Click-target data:
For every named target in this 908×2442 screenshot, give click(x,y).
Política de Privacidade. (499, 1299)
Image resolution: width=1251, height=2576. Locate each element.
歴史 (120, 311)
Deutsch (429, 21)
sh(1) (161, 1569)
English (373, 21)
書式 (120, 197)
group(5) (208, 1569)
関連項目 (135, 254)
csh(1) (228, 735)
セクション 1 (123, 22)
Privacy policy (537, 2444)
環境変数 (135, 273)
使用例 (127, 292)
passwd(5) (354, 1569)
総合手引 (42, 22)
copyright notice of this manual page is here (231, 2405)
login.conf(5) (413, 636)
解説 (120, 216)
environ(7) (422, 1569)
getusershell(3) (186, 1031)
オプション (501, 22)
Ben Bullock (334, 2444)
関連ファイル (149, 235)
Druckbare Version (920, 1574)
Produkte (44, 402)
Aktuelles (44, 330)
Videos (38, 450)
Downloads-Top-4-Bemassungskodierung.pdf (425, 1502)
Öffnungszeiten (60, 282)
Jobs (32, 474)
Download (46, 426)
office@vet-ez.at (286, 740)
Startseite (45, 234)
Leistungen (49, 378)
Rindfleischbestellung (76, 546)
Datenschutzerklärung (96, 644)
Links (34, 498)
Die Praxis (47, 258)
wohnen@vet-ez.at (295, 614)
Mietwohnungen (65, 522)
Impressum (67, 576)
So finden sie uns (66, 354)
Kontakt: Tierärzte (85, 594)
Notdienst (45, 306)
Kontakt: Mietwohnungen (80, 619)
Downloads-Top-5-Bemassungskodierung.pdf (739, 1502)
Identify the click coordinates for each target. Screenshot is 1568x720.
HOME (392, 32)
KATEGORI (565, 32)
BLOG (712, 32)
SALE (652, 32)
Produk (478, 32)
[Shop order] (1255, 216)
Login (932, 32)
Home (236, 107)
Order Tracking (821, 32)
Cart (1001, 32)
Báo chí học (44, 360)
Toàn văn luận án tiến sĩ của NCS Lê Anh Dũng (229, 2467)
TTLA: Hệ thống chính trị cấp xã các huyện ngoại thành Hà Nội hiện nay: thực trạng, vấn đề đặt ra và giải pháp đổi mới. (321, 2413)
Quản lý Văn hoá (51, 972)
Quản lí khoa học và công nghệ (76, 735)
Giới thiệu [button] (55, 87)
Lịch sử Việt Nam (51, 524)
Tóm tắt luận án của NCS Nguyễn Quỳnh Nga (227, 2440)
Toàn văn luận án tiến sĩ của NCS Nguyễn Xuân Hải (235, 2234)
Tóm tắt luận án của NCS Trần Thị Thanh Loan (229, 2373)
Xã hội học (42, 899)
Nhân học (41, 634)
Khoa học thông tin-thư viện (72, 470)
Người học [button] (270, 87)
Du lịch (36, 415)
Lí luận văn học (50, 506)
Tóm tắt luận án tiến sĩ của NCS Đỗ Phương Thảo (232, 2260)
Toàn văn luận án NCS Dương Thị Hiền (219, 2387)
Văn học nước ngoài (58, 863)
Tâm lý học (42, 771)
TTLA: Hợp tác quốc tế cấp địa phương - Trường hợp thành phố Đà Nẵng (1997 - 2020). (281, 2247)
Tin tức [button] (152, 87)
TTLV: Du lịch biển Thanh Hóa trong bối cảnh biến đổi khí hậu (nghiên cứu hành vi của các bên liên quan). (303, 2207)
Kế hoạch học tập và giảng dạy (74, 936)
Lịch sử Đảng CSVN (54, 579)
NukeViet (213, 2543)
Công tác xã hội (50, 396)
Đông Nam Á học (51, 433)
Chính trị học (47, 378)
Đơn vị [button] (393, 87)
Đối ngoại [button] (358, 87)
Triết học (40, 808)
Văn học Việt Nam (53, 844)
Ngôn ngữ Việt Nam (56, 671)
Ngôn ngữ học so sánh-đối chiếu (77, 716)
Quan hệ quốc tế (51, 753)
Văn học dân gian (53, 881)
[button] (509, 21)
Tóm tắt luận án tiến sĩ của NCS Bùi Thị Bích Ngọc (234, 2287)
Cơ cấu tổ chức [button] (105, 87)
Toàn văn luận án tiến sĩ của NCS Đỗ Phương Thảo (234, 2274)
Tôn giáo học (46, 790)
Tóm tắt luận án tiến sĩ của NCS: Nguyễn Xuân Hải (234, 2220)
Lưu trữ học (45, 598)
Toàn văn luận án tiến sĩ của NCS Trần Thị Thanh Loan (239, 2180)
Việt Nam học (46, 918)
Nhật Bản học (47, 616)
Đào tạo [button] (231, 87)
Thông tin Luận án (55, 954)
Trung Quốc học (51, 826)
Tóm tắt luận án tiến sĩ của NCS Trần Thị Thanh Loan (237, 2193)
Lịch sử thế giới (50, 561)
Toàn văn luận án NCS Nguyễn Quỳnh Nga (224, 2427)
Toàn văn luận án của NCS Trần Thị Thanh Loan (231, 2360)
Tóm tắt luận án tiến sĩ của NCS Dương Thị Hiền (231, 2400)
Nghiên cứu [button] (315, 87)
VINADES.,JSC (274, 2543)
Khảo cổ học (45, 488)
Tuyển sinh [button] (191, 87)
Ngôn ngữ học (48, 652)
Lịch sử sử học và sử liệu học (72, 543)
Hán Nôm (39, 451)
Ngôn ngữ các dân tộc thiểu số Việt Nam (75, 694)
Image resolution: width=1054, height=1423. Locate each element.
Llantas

> _What is required_
Return every line above that contains the string "Thanh". Match letter case exactly.

> _Correct answer_
Tóm tắt luận án của NCS Trần Thị Thanh Loan (229, 2373)
TTLV: Du lịch biển Thanh Hóa trong bối cảnh biến đổi khí hậu (nghiên cứu hành vi của các bên liên quan). (303, 2207)
Toàn văn luận án tiến sĩ của NCS Trần Thị Thanh Loan (239, 2180)
Tóm tắt luận án tiến sĩ của NCS Trần Thị Thanh Loan (237, 2193)
Toàn văn luận án của NCS Trần Thị Thanh Loan (231, 2360)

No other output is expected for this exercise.